What the hills lack in stature they more than make up for in wildlife and wonderful views.
Parts of this land were shaped by fire and ice, volcanoes and glaciers. If you look carefully you can still see the telltale signs in the shapes of the hills, the striations in the rock, the erratics and the protruding rocky dykes.
There is something vaguely reassuring that, despite the rush and bustle of the modern world, these panoramas have remained largely unchanged for thousands of years 1.
So why do some people feel the need to build small piles of rocks everywhere?
Cairns
A cairn is a man-made pile of rocks or stones. The word is derived from the Scottish Gaelic càrn.
Historically - even prehistorically - cairns were used for a variety of purposes; to mark burial sites, for ceremonial purposes or to indicate caches of food or objects..
In addition, and most obviously 2, cairns have been used to indicate a route, particularly across featureless terrain. I’ve done a lot of walking on the high rocky mountains in Mallorca. This is a barren featureless area where, if the cloud descends, route finding is tricky. A subtle cairn indicating the correct gully to descend to the coast - and a welcome beer or ice cream - can be a real help.
Under these circumstances a cairn can, literally, be a life-saver.
Cairns are also regularly used to mark significant summits or headlands.
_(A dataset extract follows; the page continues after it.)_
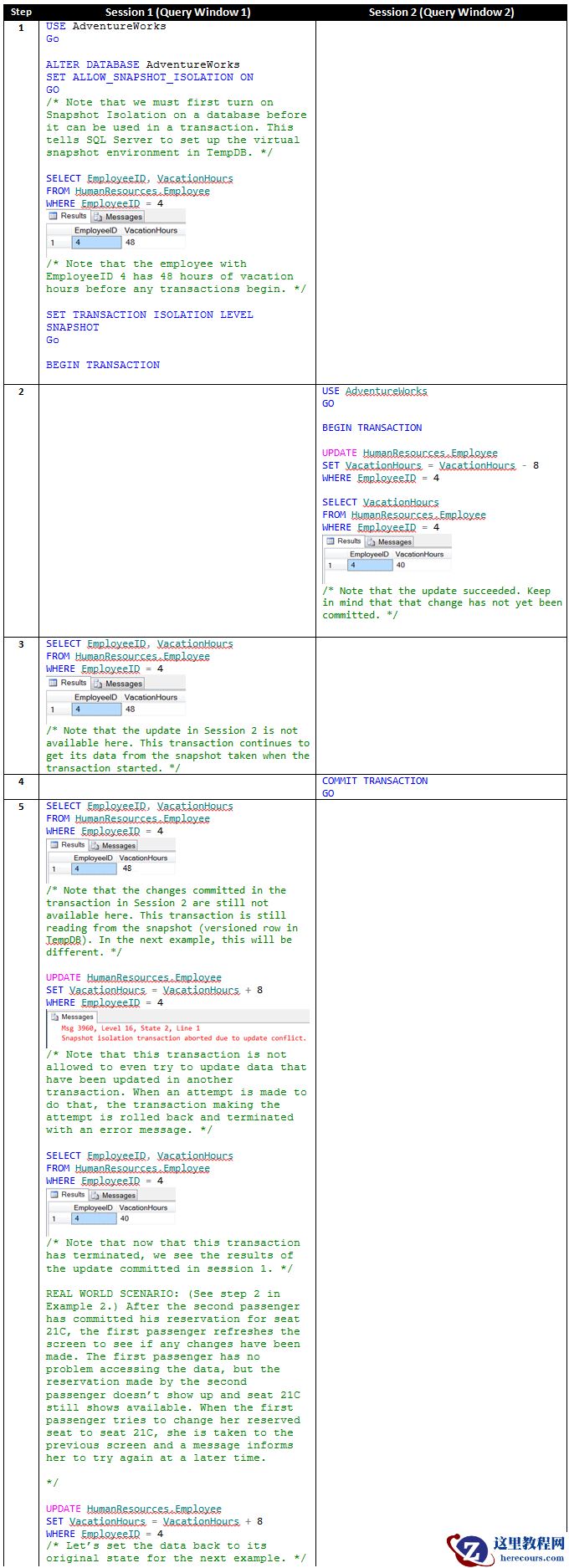Click the Results grid icon in Session 2
This screenshot has height=1568, width=569.
pos(330,541)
I doubt there’s a hill or mountain in the UK which doesn’t have a cairn at the highest point.
And many also have a trig point 3 so they already have obvious signs of human presence.
High points
But compare the summit of a hill with the second picture in this post.
That picture was taken in the relatively remote hinterland between Acharacle and Laga on Ardnamurchan. There’s an old hill track joining these two places, used by stalkers going up on the hill, by fishermen visiting Loch Laga and by walkers enjoying the largely unspoilt views.
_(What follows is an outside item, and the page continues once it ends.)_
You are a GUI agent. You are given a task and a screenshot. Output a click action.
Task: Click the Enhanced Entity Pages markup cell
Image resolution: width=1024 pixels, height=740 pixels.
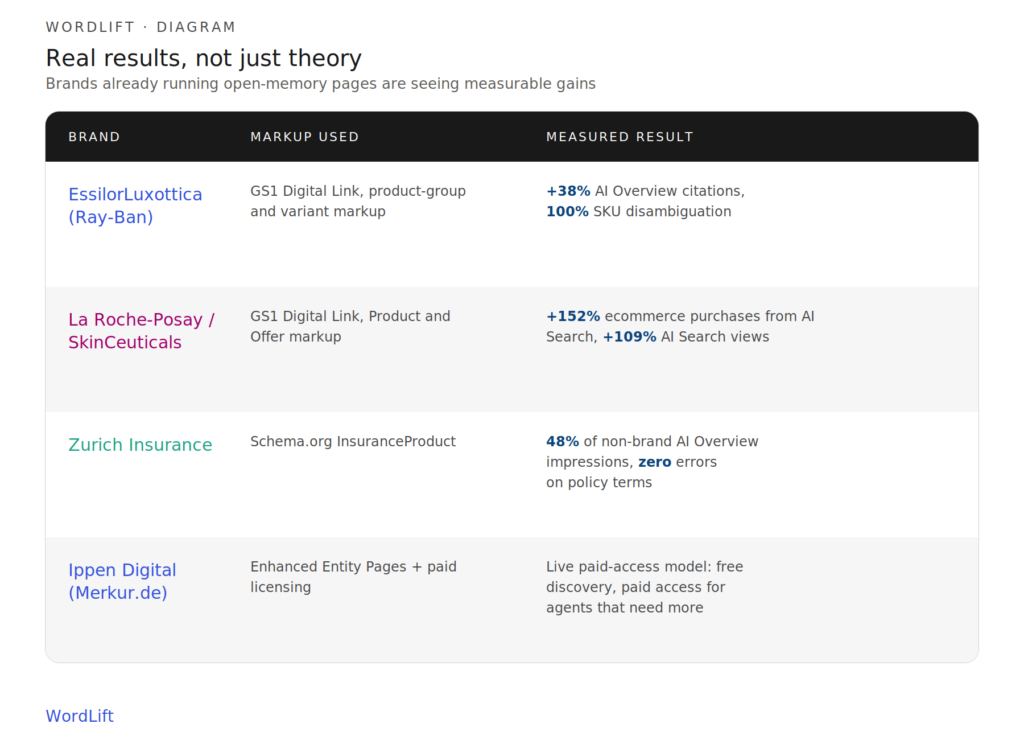353,577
There are no pylons marching across the hill, no mobile phone masts on the summits, no wind turbines decorating the ridges.
But wait.
What’s that?
Half a mile or more from the track … surely that pile of rocks doesn’t mark a significant peak? It’s on the skyline and very prominent, but the curve of the hill behind it - and a quick look at the map confirms this - suggests there are higher points nearby.
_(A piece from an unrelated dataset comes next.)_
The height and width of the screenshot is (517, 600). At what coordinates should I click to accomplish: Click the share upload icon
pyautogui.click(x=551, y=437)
It’s off the track across tussocky bog and cotton grass. Other than sheep and deer tracks there are no routes that way.
I make my way up across the moor, skirting the boggiest bits.
Not only are there higher points within a few hundred metres of the cairn, there is also higher land within 20 metres. From these the Acharacle to Laga track is invisible due to a lessening of the slope.
The photo was taken from one of these nearby higher points looking slightly down on the cairn.
From that angle the only thing that distinguished the rock on which the cairn was built was the cairn.
A sort of self-referential “look at me”.
Take nothing but pictures …
The motto of the Baltimore Grotto chapter of the National Speleological Society, founded in 1952 4, is :
Take nothing but pictures. Leave nothing but footprints. Kill nothing but time.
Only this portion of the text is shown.